- **GOAL A**
The passage on Pitsmoor Adventure Playground closes with a scene on the grassy bank. List every activity it says the kids are engaged in there.

---+---

Pitsmoor Adventure Playground

That there should be anything novel in simply providing facilities for the spontaneous, unorganized activities of childhood is an indication of how deeply rooted in our social behavior is the urge to control, direct and limit the flow of life.

Colin Ward - Anarchy in Action, Chapter 10: Play as an Anarchist Parable

The origins of Pitsmoor Adventure Playground are an issue of local debate. Some say the building on the site was originally a garage. Some are convinced, despite physical evidence to the contrary, that there was an MOT centre there. Other stories merge with recollections of several different playgrounds and play schemes, with childhood memories of playing outside and getting dirty on long summer days.

It’s generally agreed that a group of parents started things off with a few bits of discarded wood and rope on the grassy bank at the intersection of Melrose Road and Burngreave Street, near the gates of Pitsmoor Cemetery, in the hot summer of 1972. They had an understanding that kids needed control, challenge and safe places to play in a city that had increasing traffic on the roads and faced a gathering storm of industrial decline and mass unemployment. There was a belief and an acceptance that even if a community had very little, it could still pull together and make good things happen.

Fifty years later, sitting at the top of that same grassy bank on a sunny spring afternoon with kids running, playing, shouting and facing their fears, it doesn’t feel like all that much has changed.

---+---

- **GOAL B**
Duplicate the records from their first line down through the line containing "coord(549,636)", including both of those lines.

- **DATASET ROWS**

---+---

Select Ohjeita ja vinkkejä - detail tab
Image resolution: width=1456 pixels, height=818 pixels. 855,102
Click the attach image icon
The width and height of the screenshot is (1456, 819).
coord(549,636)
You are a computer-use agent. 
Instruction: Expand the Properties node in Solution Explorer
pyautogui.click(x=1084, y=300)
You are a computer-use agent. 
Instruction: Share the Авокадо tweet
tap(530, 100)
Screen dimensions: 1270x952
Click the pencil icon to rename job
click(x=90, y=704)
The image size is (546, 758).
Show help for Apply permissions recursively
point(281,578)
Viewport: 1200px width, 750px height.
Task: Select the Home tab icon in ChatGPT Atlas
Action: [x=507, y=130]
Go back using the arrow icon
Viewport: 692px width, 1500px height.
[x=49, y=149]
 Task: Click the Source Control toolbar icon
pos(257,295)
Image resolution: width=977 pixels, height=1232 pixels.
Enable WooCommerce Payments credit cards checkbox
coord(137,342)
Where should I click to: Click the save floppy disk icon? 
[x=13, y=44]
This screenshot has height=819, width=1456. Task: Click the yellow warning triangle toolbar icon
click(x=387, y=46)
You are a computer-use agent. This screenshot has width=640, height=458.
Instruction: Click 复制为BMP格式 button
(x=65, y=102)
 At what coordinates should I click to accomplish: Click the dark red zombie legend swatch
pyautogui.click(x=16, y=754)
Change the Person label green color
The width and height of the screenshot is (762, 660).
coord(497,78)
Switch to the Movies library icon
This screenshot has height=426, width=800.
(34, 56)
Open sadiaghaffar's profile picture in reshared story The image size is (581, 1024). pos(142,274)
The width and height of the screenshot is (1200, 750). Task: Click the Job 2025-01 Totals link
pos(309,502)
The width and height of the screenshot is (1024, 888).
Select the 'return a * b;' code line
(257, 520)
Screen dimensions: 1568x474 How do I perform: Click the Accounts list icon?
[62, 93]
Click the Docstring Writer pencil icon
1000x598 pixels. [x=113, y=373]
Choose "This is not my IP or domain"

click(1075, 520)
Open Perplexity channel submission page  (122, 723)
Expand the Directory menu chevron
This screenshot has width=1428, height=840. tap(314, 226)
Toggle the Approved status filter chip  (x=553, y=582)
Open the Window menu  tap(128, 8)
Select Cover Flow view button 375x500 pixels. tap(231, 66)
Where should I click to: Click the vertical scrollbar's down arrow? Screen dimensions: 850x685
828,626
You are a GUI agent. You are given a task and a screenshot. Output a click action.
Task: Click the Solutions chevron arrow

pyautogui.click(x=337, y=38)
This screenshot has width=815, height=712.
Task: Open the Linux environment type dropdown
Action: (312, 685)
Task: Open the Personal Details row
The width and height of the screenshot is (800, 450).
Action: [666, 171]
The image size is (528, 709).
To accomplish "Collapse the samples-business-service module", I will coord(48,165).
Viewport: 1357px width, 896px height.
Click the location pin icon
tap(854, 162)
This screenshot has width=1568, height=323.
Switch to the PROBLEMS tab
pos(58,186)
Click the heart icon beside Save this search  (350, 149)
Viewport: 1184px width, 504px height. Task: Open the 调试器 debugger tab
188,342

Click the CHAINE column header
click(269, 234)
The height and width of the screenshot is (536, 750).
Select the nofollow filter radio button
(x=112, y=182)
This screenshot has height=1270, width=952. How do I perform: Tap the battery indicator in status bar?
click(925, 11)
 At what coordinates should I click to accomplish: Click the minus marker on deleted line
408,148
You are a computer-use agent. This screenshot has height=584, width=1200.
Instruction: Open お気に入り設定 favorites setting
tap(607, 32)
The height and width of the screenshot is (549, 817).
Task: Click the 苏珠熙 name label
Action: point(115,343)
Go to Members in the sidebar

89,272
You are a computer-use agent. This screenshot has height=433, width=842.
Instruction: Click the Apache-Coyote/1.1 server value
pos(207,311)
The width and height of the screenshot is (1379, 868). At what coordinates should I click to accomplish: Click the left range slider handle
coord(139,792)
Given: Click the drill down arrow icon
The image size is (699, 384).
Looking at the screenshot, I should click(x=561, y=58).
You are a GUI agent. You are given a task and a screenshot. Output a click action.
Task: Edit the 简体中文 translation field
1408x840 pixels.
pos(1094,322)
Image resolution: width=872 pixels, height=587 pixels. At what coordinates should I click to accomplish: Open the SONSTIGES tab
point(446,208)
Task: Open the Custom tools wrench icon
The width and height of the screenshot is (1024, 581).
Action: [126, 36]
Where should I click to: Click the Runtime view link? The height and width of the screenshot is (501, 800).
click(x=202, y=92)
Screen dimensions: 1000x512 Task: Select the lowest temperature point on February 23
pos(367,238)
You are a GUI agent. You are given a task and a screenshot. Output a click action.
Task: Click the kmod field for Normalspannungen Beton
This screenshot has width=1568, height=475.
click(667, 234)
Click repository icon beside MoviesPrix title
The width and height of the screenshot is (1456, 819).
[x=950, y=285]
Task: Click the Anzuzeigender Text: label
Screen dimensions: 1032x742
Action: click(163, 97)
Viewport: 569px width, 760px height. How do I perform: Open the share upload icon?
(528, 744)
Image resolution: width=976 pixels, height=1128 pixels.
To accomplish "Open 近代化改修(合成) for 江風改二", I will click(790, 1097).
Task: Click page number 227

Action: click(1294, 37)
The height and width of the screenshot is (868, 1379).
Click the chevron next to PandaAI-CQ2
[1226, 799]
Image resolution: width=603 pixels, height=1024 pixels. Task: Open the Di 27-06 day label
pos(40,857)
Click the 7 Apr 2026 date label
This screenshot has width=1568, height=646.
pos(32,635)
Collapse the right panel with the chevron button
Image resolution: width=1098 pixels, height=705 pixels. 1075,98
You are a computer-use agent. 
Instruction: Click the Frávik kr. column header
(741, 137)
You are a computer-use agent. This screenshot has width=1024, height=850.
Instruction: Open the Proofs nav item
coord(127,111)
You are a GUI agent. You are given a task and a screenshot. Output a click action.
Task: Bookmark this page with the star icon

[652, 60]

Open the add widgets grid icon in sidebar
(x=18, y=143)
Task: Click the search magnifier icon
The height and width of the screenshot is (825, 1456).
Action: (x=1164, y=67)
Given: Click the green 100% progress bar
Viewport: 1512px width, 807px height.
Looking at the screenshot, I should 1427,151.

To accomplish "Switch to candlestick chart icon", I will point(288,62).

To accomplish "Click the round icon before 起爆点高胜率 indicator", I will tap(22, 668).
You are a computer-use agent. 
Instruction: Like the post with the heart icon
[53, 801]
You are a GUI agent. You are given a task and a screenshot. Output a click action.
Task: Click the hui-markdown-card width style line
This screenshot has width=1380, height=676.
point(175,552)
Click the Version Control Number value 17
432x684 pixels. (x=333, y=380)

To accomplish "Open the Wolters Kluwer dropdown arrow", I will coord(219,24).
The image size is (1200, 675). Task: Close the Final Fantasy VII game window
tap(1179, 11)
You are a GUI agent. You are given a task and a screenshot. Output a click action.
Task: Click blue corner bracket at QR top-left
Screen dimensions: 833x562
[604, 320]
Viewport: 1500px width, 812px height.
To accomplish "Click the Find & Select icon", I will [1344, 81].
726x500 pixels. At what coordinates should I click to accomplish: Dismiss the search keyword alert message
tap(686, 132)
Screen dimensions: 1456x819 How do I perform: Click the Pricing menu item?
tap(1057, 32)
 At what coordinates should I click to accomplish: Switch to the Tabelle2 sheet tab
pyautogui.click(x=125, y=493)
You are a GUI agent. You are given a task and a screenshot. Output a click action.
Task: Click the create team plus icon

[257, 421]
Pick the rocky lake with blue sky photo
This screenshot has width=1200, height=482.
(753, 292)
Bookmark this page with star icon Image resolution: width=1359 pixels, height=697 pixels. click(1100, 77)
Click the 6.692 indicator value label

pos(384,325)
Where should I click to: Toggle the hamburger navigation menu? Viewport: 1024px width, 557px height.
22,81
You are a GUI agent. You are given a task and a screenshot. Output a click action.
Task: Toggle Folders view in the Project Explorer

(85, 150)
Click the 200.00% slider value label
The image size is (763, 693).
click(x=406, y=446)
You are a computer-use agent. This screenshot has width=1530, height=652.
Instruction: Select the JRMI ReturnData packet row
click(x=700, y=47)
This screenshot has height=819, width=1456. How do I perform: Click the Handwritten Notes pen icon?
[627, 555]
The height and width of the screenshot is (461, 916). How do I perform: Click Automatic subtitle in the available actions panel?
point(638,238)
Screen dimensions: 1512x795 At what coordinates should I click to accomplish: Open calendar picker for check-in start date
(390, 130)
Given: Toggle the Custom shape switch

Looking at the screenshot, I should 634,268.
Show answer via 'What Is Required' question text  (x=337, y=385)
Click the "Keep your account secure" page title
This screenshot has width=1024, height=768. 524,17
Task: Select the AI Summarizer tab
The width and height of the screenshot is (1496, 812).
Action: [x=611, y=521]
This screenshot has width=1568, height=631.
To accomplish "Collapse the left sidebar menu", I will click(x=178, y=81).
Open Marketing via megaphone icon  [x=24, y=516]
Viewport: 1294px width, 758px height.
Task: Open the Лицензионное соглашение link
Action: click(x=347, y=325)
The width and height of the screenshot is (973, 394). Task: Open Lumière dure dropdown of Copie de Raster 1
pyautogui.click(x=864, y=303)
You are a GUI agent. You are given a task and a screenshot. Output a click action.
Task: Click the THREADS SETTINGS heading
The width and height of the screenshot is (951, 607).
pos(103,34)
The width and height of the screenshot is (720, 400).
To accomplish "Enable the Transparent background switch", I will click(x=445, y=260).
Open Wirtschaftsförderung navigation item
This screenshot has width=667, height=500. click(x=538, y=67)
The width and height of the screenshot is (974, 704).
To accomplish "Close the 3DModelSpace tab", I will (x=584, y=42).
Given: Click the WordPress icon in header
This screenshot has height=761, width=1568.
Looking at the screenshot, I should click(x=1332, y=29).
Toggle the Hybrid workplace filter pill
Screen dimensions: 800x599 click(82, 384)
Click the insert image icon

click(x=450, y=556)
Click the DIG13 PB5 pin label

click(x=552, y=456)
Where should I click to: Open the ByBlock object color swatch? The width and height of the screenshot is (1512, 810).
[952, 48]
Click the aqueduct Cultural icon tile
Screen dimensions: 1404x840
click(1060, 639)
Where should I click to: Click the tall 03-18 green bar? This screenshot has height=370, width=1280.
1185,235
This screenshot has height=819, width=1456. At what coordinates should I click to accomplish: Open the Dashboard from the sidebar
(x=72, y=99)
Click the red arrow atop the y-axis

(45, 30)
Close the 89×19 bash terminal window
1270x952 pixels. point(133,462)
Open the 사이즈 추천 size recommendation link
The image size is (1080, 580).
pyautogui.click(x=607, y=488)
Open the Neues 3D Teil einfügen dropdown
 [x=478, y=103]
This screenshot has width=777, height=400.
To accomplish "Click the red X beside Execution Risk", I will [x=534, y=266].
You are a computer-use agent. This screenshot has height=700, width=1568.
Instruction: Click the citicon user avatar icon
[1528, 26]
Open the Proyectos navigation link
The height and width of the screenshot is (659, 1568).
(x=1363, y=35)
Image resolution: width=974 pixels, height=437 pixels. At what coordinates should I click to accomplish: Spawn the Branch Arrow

---+---

- **FULL SOLUTION A**
- running
- playing
- shouting
- facing their fears

- **FULL SOLUTION B**
Select Ohjeita ja vinkkejä - detail tab
Image resolution: width=1456 pixels, height=818 pixels. 855,102
Click the attach image icon
The width and height of the screenshot is (1456, 819).
coord(549,636)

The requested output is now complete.